THE High Court has ordered the sale of Zimbabwe Media Commission member Millicent Mombeshora’s Borrowdale house in a bid to repay a debt owed to Kingdom Bank.
Acting Business Editor
According to a notice issued by a local real estate firm, Homeland Real Estate, yesterday, Mombeshora’s two-storey residential property situated in the upmarket residential area would today be placed under the hammer as financial institutions report a surge in non-performing loans.
Millicent is married to Lands minister Douglas Mombeshora.
The house is one of nearly 40 other properties expected to be auctioned today as local banks recover debts.
Although the amount of debt could not be established, estimates show that Mombeshora’s house could be valued at over $300 000.
“Duly instructed by the sheriff of the High Court, we (Homeland Real Estate) will be offering the following immovable properties for sale by public auction to be held at Raylton Sports Club . . . on December 6, 2013 commencing at 10am,” the notice reads in part.
“In the matter between: Kingdom Bank Limited vs Dr Millicent Mombeshora — a certain piece of land situate in the district of Salisbury called 110 Quinington also known as Quinington Borrowdale, Harare.”

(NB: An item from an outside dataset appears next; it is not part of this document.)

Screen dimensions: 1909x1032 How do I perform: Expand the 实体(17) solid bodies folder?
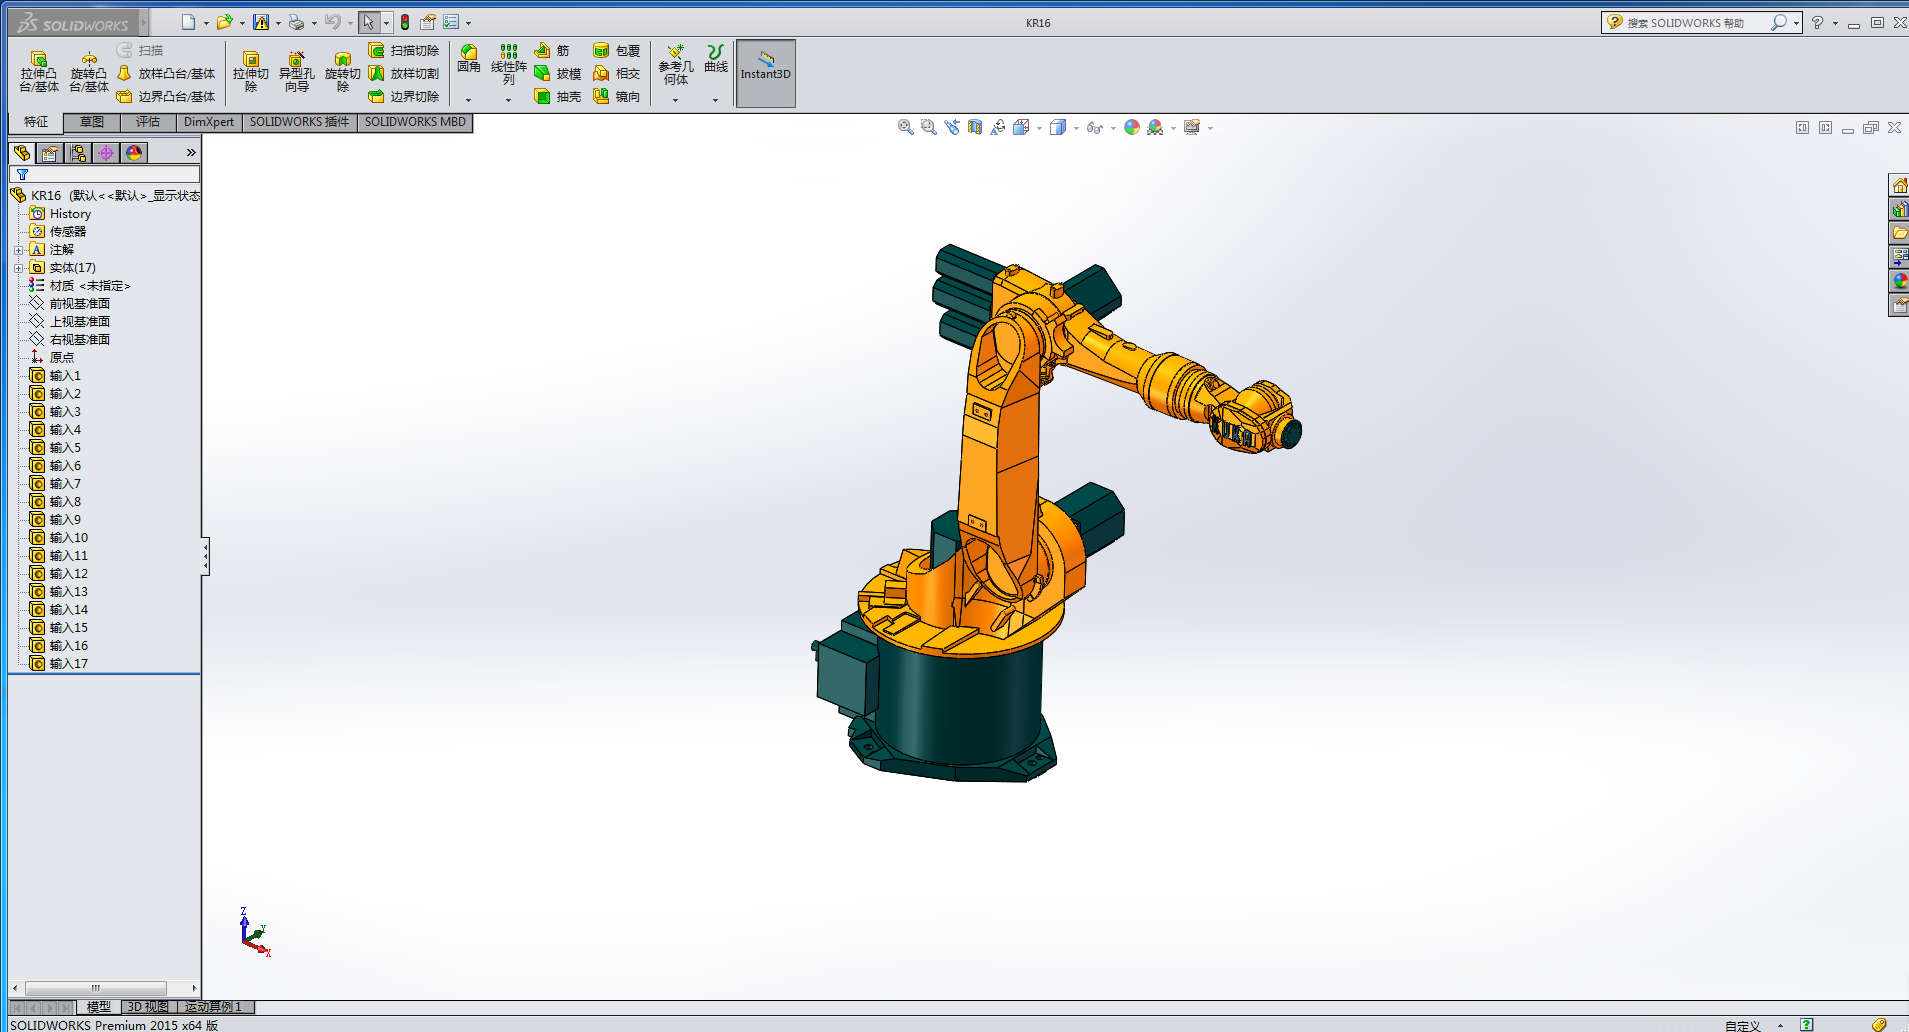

Experts say large commercial banks with strong shareholder support have, however, managed to weather the storm at a time when small banks, predominantly locally-owned, are facing viability problems due to high levels of non-performing loans.

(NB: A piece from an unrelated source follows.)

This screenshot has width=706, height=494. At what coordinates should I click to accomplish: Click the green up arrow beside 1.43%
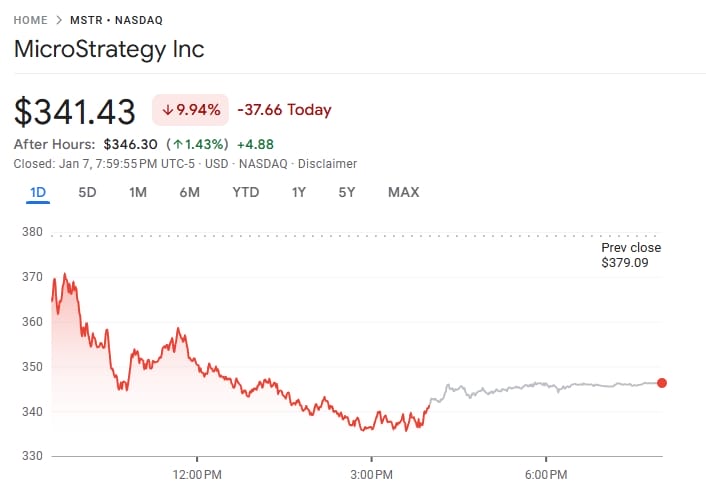pos(177,144)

They say low disposable income on the back of an underperforming economy has resulted in a high appetite for credit.
According to a banking sector survey carried out by a local brokerage and advisory firm, bad debt constituted 13,8% of the $3,67 billion loan book as at June 30.
The Zimbabwe banking sector, according to the Bankers’ Association of Zimbabwe, continues to experience funding challenges and the major obstacle to growth has been the slowdown in deposit
Total banking deposits, at $3,84 billion as at June 30 2013, were 1,29% lower than the prior year.
The last half of the year has seen most banks adopting a conservative lending approach to contain non-performing loans.
A banking sector survey carried out by a local brokerage and advisory firm shows that the country’s big four by deposits — CBZ, CABS, Stanchart and Stanbic — accounted for 56,1% of total deposits as of June this year.
Demand of deposits constituted 52,1% of the total deposits followed by savings and short-term deposits which also constituted 33,8%.
Long-term deposits accounted for 14,1% of the total deposits.
This shows that only a small fraction of total deposits (14,1%) was available for long-term asset creation by banks.